For some time there was again silence between them. Courtoise, thoroughly mystified by the whole situation, had nothing whatever to say. Finally the Seigneur stood up, this time with his head high, and his self-control returned. He put the falcon, screaming, into his squire’s hands, and took the bodies of the pigeons from his belt.
“So, Courtoise, I leave them all with you. Where is the Lady Lenore?”
“Sooth, I know not; yet methinks when she left the armory where she had spoken to me, she passed into the chapel.”
“I go to her. And I thank thee, Courtoise, for thy rebuke.”
“My lord, my lord, forgive me!” Courtoise choked with a sudden new rush of devotion for his master. He would have fallen on his knees there on the courtyard stones, but that the Seigneur, with a faint smile at him, was gone, carrying alone the burden of his inexplicable sorrow.

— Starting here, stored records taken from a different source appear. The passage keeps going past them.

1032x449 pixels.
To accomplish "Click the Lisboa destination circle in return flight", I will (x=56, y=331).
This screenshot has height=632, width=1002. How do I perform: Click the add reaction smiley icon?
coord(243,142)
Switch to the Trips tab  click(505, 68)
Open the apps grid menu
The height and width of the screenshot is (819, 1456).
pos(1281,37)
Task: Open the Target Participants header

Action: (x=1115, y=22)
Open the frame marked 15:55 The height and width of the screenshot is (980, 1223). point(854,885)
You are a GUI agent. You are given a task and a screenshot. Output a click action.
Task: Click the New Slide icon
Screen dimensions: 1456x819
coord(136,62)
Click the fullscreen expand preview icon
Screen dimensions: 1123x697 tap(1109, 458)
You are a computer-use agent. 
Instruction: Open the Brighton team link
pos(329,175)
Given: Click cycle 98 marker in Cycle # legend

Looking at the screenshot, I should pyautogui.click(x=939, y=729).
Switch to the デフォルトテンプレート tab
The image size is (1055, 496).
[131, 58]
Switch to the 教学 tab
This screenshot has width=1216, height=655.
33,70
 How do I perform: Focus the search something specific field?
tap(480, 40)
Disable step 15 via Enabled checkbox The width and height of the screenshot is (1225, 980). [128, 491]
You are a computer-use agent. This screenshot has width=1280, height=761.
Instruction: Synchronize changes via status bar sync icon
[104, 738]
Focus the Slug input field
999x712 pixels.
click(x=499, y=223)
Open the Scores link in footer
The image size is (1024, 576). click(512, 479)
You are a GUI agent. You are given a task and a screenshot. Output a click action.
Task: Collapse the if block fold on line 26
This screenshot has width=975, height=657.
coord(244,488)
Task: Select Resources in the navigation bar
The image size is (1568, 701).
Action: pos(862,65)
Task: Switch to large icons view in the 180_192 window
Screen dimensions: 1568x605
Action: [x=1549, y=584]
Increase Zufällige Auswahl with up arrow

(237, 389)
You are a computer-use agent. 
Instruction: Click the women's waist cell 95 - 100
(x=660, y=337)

The Lady Lenore was in the chapel, half kneeling, half lying upon the altar-step. In the dim light of the shadowy place her golden hair and amber-colored garments glimmered faintly. She was not praying, yet neither was she weeping, now. The long, hot loneliness of the afternoon had thrown her into a state of apathy, in which she wished for nothing, and in which she refused to think. She had no desire for company; but had any one come—David, or Alixe, or Madame—she should not have cared. It was only Gerault that she would not have see her in this place and attitude. The thought of Gerault was continually with her, as something omnipresent; but at this especial hour she felt no wish to see the man himself. Yet now he came. She heard a tread on the stones that sent a tremor through her whole body. Then some one was kneeling beside her, and a quiet voice said gently in her ear,—
“Lenore!—My child!—Why art thou lying here?”
Lenore tried hard to speak; but her throat contracted convulsively, and she made no answer.
“Child, art thou sick for thy home? Thou hast found sorrow here, and loneliness, in this new abode. Perhaps thou wouldst have had me oftener at thy side. Is it so, Lenore?”
The girl’s golden head burrowed down into her arms, and she seemed to shake it, but she did not speak.